Quest’oggi la Corte di Giustizia dell’Unione Europea ha emesso in tema di diritto all’oblio nei confronti di Google e dei cittadini dell’Unione e della loro privacy, quella che in gergo anglosassone viene chiamata una “Landmark decision”, ovvero una decisione storica a cui i successivi Tribunali dei singoli Paesi Membri devono attenersi. E si tratta di una decisione a sorpresa dal momento che la Corte ha ribaltato le conclusioni che qualche mese fa aveva invece depositato l’Avvocato generale presso la Corte. Il che accade nel 10% dei casi portati all’attenzione della Corte.
Google, dal canto suo, considerando anche che la sentenza è inappellabile, è apparsa quasi “intontita” del colpo inferto dal Tribunale ed ha subito rilevato con un comunicato stampa la singolarità del diverso avviso della Corte rispetto all’Avvocato generale. In estrema sintesi la Corte ha ritenuto che il gestore di un motore di ricerca su Internet è responsabile del trattamento da esso effettuato dei dati personali che appaiono su pagine web pubblicate da terzi.
“Così, nel caso in cui, a seguito di una ricerca effettuata a partire dal nome di una persona, l’elenco di risultati mostra un link verso una pagina web che contiene informazioni sulla persona in questione, questa può rivolgersi direttamente al gestore oppure, qualora questi non dia seguito alla sua domanda, può sollecitare le autorità competenti per ottenere, in presenza di determinate condizioni, la soppressione di tale link dall’elenco di risultati.”
Le conseguenze pratiche della sentenza non tarderanno ad arrivare. È presumibile che i cittadini dell’Unione si riverseranno in massa a chiedere la rimozione dei contenuti sgraditi da Google e che il gigante californiano dovrà necessariamente prendere in considerazione le richieste ai fini della cancellazione, diversamente da come sembra essere accaduto finora.
Naturalmente ci sono ragioni che sono a favore e quelle contro ad un simile risultato.
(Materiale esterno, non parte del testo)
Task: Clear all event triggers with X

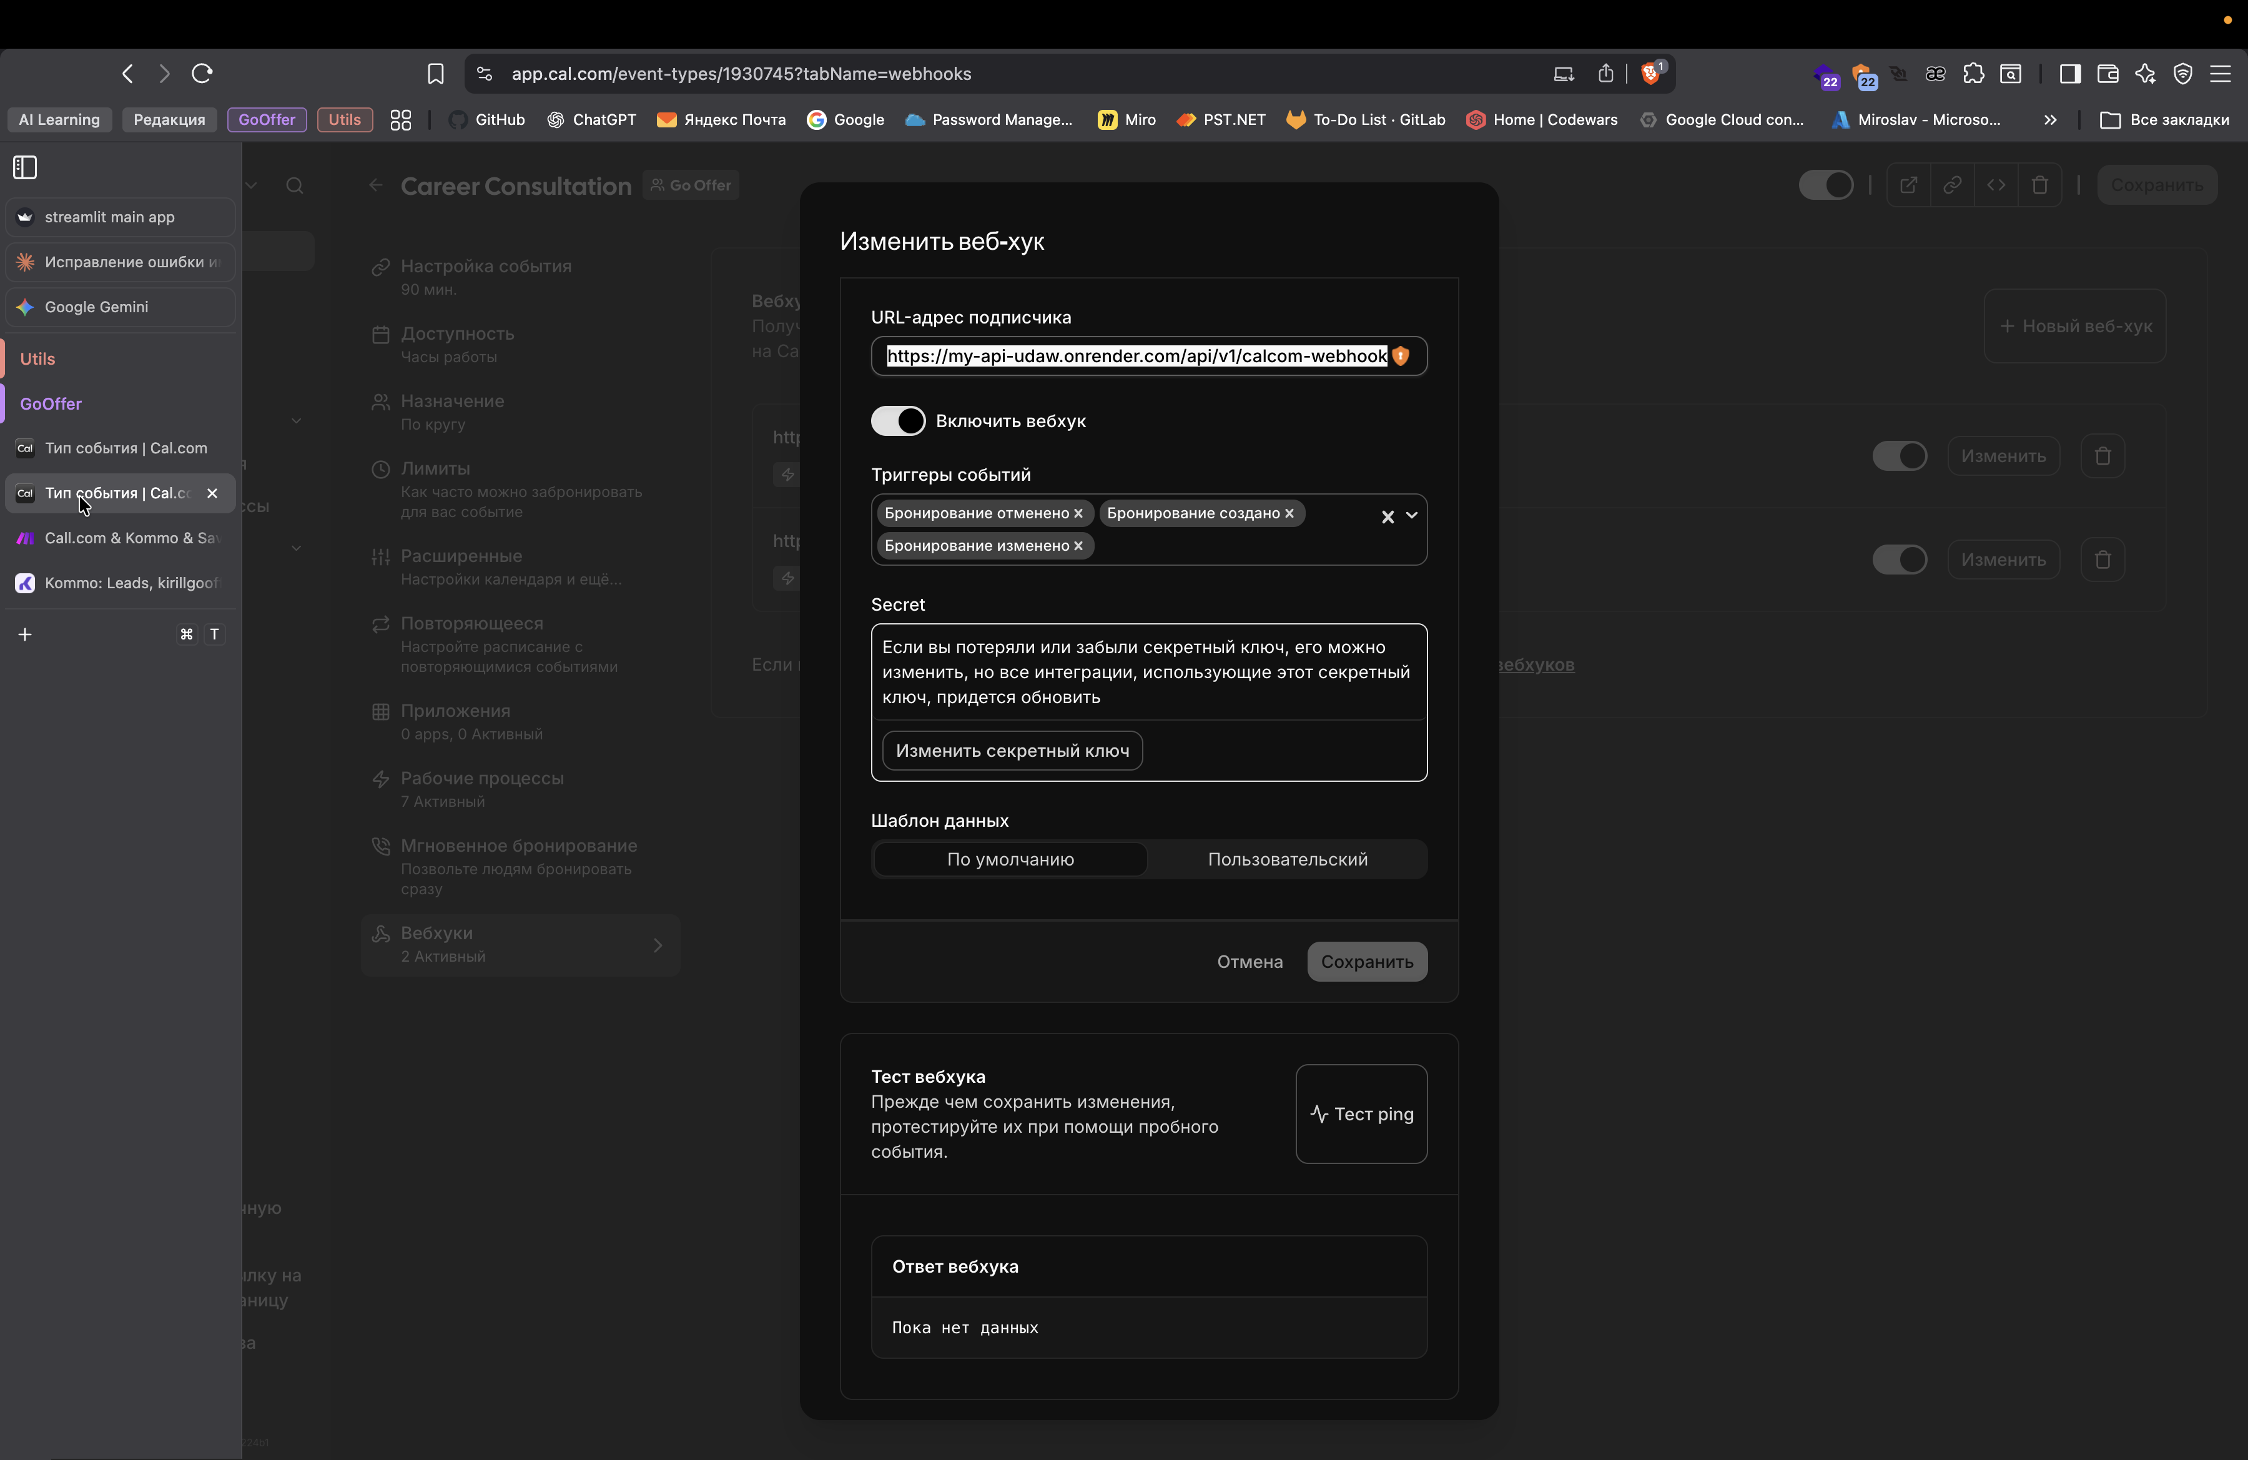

Va detto che sino ad oggi Google ha “elegantemente” dribblato le richieste di cancellazione di contenuti in grado di danneggiare la reputazione dei singoli cittadini concedendo direttamente tale cancellazione solo a fronte del provvedimento di un giudice o di un’autorità. L’unico caso di rimozione possibile senza i presupposti citati sembra essere quello del copyright. In quel caso la procedura di Notice and takedown americana, ovvero l’esistenza di uno scambio di comunicazioni tra Google e il titolare del sito linkato sul motore di ricerca segnalato per violazione di copyright e la successiva cancellazione in caso di risposte non convincenti, ha sempre protetto il motore di ricerca da conseguenze risarcitorie.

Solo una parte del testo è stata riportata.